Excerpted data.
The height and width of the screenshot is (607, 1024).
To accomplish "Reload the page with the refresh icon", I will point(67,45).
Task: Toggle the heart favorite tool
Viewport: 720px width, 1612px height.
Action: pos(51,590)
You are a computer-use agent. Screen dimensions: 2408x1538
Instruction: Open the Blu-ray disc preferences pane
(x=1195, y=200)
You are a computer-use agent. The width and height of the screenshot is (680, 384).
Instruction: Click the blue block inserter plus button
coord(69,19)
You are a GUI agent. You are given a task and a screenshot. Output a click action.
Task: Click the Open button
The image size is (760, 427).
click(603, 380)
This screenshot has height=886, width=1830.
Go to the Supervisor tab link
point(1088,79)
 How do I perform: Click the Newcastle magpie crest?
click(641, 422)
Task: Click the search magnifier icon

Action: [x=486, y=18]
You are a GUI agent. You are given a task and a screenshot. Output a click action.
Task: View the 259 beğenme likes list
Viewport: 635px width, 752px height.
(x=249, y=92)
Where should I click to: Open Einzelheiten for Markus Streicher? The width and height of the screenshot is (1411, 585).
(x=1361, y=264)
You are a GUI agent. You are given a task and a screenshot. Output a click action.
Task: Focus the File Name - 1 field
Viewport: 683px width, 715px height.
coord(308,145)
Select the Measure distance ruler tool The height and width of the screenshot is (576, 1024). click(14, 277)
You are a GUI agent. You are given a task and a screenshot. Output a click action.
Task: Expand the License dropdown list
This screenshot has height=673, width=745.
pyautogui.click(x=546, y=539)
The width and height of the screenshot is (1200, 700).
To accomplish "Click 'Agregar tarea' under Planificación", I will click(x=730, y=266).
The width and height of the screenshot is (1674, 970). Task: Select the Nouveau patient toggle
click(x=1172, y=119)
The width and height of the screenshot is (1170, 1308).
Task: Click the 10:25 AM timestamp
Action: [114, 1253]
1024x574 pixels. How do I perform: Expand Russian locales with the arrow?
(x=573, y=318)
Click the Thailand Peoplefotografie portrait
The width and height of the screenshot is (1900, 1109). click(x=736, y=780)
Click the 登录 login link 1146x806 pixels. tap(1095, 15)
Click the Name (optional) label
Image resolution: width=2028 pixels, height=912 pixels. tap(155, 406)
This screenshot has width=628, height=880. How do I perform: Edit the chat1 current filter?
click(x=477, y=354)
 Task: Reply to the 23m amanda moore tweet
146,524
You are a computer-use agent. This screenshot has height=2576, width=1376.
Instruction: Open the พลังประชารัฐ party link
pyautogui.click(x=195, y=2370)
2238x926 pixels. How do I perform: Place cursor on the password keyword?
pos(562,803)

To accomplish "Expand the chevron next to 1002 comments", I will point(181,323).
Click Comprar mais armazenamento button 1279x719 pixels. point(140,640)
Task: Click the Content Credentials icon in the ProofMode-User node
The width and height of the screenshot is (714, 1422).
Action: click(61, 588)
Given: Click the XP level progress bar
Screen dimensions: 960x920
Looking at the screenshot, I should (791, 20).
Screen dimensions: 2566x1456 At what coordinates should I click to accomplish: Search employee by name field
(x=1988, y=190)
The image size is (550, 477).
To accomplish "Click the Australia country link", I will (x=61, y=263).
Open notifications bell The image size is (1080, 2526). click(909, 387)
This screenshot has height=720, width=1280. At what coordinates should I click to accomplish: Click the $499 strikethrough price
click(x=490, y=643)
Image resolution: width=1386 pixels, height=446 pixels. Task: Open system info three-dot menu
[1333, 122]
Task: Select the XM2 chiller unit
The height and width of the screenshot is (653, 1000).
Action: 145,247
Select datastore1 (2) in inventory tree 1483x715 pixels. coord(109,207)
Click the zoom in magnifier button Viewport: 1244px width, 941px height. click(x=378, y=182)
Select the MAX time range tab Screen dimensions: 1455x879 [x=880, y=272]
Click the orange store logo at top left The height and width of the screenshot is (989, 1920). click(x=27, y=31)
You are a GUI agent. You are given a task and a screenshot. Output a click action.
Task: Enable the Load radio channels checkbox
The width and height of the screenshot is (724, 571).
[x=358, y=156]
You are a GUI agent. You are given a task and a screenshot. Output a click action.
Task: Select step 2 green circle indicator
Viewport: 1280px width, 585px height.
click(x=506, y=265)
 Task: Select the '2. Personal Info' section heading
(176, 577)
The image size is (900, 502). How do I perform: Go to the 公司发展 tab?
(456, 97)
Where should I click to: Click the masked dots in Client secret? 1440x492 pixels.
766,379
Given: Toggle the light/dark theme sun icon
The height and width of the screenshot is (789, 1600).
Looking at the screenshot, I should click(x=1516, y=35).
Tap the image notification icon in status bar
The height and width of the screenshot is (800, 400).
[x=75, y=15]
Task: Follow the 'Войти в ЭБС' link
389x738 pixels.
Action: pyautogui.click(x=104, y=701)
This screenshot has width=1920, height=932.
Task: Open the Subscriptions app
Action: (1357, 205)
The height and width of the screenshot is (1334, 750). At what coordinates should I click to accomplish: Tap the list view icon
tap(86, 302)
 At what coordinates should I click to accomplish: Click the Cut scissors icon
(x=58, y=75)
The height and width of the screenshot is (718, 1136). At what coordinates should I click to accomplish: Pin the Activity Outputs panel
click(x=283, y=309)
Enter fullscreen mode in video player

Your instructions. Search the entries for the word "will". Copy every line where it occurs.

The answer.
To accomplish "Reload the page with the refresh icon", I will point(67,45).
To accomplish "Click 'Agregar tarea' under Planificación", I will click(x=730, y=266).
To accomplish "Expand the chevron next to 1002 comments", I will point(181,323).
To accomplish "Click the Australia country link", I will (x=61, y=263).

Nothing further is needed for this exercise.